As the operator of a Facebook fan page, we can only view the information stored in your public Facebook profile, and only if you have such a profile and are logged into it while visiting our fan page. In addition, Facebook provides us with anonymous usage statistics that we use to improve the user experience when visiting our fan page. We do not have access to the usage data that Facebook collects to create these statistics. Facebook has committed to us to take primary responsibility for the processing of this data under the GDPR, to fulfill all obligations under the GDPR with respect to this data and to provide data subjects with the substance of this commitment. This data processing serves our (and your) legitimate interest in improving the user experience when visiting our fan page in in line with the target group. The legal basis for data processing is thus Article 6 Paragraph 1 Letter f) GDPR. Facebook also uses so-called cookies, which are stored on your end device when you visit our fan page even if you do not have your own Facebook profile or are not logged into it when you visit our fan page. These cookies allow Facebook to create user profiles based on your preferences and interests and to show you advertising (inside and outside of Facebook) that is tailored to these preferences and interests.
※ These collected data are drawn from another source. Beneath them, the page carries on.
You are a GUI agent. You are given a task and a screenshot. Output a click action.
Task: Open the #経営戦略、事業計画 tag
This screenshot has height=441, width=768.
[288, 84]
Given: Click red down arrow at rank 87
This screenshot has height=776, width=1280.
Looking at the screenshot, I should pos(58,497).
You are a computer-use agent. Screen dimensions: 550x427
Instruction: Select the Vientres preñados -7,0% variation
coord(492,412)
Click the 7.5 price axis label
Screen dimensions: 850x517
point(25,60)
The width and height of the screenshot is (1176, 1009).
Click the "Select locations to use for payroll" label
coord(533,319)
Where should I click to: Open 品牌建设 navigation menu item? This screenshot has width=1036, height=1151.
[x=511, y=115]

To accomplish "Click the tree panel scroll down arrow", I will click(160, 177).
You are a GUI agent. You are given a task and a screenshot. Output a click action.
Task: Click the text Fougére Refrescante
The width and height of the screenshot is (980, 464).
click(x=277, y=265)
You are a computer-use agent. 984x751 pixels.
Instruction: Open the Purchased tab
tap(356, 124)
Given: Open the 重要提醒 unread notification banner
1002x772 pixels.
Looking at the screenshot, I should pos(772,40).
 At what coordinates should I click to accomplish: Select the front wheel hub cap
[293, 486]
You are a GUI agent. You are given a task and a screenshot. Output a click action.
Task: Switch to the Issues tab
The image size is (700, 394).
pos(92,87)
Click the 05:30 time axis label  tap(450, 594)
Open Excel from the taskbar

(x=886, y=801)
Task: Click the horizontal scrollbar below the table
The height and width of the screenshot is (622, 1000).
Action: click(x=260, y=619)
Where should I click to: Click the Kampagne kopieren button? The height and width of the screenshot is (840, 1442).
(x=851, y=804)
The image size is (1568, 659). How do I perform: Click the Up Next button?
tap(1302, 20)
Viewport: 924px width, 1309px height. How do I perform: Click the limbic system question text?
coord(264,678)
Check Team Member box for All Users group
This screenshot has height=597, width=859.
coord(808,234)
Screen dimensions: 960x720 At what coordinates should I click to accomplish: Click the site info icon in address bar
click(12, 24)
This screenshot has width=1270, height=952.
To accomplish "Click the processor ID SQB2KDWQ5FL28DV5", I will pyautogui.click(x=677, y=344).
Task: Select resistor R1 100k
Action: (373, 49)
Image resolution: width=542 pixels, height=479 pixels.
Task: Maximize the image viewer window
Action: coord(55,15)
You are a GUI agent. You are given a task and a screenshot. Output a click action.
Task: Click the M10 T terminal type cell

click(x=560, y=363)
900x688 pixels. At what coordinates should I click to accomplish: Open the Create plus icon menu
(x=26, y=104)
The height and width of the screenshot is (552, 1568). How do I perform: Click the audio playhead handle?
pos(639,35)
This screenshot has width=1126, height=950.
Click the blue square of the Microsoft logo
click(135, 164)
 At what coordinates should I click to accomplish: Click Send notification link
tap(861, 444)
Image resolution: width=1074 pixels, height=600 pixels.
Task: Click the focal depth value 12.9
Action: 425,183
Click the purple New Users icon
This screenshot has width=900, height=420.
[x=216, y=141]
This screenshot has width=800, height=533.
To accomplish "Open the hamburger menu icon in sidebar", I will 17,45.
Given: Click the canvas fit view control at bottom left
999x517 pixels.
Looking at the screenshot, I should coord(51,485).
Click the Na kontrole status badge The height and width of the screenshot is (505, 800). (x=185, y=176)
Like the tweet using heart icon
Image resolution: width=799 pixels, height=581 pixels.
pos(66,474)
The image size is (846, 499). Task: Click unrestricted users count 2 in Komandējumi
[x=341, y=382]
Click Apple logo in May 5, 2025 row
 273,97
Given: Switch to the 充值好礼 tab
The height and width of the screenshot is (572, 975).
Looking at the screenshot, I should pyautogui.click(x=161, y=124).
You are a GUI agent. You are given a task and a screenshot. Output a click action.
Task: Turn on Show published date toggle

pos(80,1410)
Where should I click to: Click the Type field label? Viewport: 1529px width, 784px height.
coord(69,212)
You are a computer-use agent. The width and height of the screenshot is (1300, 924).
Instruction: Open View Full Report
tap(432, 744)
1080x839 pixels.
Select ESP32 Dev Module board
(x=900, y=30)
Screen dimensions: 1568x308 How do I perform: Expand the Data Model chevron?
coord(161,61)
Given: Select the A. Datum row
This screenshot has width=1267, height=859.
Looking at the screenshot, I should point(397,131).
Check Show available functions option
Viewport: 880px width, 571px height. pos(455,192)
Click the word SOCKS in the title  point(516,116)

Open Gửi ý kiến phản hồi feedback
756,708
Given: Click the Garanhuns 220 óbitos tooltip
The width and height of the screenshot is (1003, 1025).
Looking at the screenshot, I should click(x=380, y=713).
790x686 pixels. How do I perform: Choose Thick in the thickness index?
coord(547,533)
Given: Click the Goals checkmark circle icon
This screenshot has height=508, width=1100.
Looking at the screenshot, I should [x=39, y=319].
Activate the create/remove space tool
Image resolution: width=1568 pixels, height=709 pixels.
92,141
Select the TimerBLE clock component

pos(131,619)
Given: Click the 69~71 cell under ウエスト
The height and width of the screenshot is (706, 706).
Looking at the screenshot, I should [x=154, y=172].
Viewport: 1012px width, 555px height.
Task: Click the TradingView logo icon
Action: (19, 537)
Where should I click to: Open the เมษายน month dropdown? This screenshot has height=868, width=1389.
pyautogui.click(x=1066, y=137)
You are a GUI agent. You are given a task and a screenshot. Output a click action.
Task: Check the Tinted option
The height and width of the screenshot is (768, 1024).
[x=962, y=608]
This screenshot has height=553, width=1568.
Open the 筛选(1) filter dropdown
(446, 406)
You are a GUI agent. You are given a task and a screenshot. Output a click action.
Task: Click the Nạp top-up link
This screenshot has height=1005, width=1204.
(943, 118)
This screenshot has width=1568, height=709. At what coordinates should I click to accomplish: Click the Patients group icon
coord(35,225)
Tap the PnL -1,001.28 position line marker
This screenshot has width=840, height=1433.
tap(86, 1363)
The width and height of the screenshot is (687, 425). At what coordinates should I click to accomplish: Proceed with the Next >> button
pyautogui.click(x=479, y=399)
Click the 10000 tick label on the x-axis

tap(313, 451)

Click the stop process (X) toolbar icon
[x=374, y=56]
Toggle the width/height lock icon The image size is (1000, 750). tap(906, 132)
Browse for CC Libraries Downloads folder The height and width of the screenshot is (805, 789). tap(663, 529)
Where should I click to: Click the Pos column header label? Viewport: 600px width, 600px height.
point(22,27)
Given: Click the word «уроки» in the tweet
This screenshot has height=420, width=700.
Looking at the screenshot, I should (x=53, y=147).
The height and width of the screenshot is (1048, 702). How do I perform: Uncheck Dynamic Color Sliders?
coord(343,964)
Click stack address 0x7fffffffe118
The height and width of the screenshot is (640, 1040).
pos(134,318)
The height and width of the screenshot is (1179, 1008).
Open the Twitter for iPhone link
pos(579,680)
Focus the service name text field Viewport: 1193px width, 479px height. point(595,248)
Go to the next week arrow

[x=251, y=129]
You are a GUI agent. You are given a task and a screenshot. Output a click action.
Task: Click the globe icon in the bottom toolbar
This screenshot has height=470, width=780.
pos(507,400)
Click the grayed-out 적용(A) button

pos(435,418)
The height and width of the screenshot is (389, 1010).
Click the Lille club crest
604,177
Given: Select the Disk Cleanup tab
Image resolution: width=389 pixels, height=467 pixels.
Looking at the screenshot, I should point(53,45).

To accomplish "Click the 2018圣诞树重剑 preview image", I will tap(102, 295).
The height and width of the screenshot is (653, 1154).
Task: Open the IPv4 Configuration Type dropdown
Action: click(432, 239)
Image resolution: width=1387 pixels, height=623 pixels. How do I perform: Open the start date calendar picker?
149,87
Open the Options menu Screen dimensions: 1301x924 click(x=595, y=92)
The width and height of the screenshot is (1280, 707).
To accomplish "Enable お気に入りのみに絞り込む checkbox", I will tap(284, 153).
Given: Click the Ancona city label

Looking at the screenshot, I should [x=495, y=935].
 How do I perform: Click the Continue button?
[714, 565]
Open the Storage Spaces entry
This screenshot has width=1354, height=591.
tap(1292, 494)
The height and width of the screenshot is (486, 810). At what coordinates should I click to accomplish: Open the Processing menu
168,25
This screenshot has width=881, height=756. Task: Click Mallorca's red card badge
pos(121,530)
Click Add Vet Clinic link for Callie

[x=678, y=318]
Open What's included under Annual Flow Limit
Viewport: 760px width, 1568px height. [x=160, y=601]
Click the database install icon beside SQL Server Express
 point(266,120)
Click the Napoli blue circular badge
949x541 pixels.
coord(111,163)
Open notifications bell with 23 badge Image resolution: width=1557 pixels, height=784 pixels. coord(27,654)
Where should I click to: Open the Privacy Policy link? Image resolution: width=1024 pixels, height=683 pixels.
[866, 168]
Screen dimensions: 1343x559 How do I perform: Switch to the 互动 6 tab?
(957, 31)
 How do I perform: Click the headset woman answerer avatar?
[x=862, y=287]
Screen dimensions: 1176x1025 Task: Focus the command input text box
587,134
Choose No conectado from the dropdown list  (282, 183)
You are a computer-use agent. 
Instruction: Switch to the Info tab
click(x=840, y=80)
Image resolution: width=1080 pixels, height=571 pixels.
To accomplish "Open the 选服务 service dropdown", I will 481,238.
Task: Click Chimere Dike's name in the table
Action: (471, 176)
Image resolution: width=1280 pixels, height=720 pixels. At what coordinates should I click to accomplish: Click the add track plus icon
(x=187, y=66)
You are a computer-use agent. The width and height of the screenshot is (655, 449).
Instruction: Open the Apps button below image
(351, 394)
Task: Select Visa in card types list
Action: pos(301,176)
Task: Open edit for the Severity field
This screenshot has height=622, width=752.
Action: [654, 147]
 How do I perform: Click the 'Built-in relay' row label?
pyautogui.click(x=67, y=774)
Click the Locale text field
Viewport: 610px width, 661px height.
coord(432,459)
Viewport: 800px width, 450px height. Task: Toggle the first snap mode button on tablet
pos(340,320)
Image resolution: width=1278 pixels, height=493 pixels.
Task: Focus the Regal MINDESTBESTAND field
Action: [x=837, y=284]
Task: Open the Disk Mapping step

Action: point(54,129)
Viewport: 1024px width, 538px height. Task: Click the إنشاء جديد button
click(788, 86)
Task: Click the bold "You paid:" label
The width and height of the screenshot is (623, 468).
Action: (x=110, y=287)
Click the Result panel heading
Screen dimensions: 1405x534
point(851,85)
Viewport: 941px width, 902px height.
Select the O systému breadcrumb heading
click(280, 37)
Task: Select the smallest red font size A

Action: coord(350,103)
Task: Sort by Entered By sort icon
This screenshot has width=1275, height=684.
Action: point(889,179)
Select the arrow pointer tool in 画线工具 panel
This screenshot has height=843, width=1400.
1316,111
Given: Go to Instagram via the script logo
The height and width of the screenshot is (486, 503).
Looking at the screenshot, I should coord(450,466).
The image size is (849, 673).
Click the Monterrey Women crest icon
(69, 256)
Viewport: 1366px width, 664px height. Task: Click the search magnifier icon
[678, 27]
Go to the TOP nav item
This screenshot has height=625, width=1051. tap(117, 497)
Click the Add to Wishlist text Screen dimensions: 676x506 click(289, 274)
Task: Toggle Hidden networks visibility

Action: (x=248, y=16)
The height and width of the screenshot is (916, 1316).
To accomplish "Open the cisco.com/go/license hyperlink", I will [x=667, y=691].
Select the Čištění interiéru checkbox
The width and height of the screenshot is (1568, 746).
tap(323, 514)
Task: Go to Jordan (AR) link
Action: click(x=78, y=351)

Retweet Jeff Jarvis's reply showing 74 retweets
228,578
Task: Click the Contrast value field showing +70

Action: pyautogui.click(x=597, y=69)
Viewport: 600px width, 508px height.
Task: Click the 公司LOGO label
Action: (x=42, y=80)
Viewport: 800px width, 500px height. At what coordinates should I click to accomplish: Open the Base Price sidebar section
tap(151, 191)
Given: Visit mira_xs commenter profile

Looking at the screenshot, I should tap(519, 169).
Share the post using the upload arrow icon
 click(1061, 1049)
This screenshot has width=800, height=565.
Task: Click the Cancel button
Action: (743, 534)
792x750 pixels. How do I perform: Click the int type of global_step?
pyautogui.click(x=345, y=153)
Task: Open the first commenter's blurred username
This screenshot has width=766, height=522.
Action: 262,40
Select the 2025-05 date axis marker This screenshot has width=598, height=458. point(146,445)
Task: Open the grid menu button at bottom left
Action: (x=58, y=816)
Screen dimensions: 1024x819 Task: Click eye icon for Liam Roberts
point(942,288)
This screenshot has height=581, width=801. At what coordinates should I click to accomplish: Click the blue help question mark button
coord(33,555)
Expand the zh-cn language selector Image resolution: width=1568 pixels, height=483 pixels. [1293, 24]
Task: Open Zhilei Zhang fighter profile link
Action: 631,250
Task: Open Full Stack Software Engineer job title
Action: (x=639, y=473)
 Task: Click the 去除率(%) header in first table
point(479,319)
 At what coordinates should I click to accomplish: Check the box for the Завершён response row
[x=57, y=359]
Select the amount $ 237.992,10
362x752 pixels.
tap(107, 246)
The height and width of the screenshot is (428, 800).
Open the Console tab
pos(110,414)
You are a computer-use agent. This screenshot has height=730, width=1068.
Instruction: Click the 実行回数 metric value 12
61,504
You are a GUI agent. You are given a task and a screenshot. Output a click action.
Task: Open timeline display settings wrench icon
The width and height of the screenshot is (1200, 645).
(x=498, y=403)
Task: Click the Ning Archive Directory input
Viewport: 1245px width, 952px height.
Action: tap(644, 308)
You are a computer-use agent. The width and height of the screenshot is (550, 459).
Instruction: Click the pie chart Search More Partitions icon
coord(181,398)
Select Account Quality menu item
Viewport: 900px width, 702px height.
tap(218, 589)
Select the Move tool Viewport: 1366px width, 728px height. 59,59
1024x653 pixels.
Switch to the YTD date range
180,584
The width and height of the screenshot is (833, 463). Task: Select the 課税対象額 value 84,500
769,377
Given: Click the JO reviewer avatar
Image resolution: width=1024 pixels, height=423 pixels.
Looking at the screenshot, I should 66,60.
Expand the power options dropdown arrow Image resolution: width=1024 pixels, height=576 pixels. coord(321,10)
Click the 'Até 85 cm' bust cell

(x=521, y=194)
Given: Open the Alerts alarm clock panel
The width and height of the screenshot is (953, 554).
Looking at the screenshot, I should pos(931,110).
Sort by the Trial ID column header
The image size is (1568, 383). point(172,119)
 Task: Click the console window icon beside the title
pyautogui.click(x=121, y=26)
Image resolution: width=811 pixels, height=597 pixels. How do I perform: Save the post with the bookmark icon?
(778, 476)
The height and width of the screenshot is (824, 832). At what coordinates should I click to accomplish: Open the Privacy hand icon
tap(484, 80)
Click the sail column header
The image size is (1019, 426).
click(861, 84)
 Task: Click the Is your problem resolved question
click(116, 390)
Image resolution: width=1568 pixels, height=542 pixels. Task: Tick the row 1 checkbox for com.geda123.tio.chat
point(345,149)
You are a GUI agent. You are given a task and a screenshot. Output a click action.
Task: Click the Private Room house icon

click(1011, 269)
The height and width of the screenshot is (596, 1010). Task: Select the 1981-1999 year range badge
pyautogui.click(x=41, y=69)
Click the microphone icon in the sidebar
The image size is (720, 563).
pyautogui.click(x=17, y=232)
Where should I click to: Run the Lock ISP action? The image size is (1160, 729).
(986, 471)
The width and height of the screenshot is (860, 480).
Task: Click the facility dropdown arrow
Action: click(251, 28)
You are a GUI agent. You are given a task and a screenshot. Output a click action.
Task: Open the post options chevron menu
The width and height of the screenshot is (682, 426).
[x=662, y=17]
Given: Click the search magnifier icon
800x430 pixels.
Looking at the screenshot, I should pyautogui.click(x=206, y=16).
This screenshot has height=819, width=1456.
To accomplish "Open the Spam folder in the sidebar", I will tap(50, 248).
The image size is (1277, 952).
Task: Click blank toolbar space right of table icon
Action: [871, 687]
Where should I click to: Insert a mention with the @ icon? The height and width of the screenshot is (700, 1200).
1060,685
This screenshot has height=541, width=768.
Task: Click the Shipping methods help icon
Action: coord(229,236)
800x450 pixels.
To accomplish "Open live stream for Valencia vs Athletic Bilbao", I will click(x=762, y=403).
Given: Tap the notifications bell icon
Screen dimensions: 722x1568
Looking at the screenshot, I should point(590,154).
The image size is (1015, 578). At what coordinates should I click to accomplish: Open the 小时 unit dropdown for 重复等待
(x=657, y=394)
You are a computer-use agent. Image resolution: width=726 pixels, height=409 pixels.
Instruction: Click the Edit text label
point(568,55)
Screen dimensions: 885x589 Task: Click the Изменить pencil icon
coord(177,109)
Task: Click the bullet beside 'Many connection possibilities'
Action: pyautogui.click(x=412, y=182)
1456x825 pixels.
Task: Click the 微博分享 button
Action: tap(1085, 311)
Cookies remain on your end device until you delete them. For details, please refer to Facebook’s privacy policy.
Data deletion and storage period
If you use our profiles in social networks to contact us (e.g. by creating your own posts, responding to one of our posts or by sending us private messages), the data you provide us with will be processed by us solely for the purpose of contacting you. The legal basis for data collection is Article 6 Paragraph 1 lit. a) and b) GDPR. We delete stored data after two weeks as soon as their storage is no longer necessary or you request us to delete them; in the case of statutory retention, we restrict the processing of the stored data accordingly.